Why the Democrats are so scared of Trump
Donald J. Trump will be the Republican nominee for president in 2024, according to the New York Times.
After interviewing “nearly 50 Democratic officials, from county leaders to members of Congress,” as well as “disappointed voters” who backed Joe
Biden in 2020, the
Times reported last weekend that
Democrats “from coast to coast are quietly worrying about Mr. Biden’s leadership, his age and his capability to take the fight to former President Donald J. Trump a second time.”
It’s an apparent concession to the inevitability of a second Trump candidacy. You have to read all the way down to paragraph 31 before the story even mentions another Republican hopeful.
The Times quotes terrifiedsounding Democrats around the country: terrified that Joe Biden will run for re-election, terrified that there’s no consensus for anybody else, and most of all, terrified that if given the option, the American people will reelect Donald Trump.
The current series of Congressional hearings about the events of Jan. 6, scheduled to conclude just before the ballots mail out for the November elections, is “perhaps the last, best chance before the midterms [for Democrats] to break through with persuadable swing voters who have been more focused on inflation and gas prices,” the Times reported. “If the party cannot, it may miss its final opportunity to hold Mr. Trump accountable as Mr. Biden faces a tumultuous two years of a Republican-led House obstructing and investigating him.”

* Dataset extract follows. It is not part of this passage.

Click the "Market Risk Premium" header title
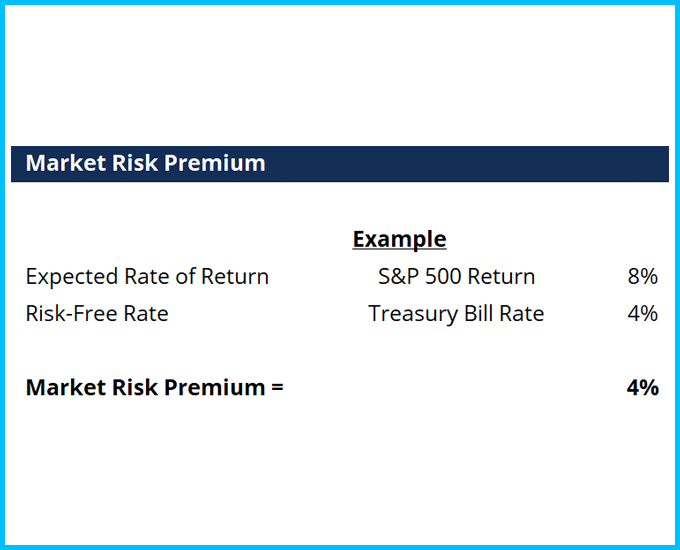Viewport: 680px width, 550px height. pos(145,163)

It’s generous of the Times to invite all of us into the Democratic Party’s strategy sessions. Now we know, not that we didn’t, that the one-sided “investigation” into the former president’s thoughts, words and actions on Jan. 6 is just a desperate attempt to do what every investigation so far has utterly failed to do, which is find Donald Trump guilty of something, anything, in order to prevent the American people from having the opportunity to put him back in office.
“People are really, really down,” Biden told the Associated Press on Thursday. “They’re really down. The need for mental health in America, it has skyrocketed, because people have seen everything upset. Everything they’ve counted on, upset.”
That sounds a lot like President Jimmy Carter’s July 1979 “Crisis of Confidence” speech, better known by its informal title, the “malaise speech.”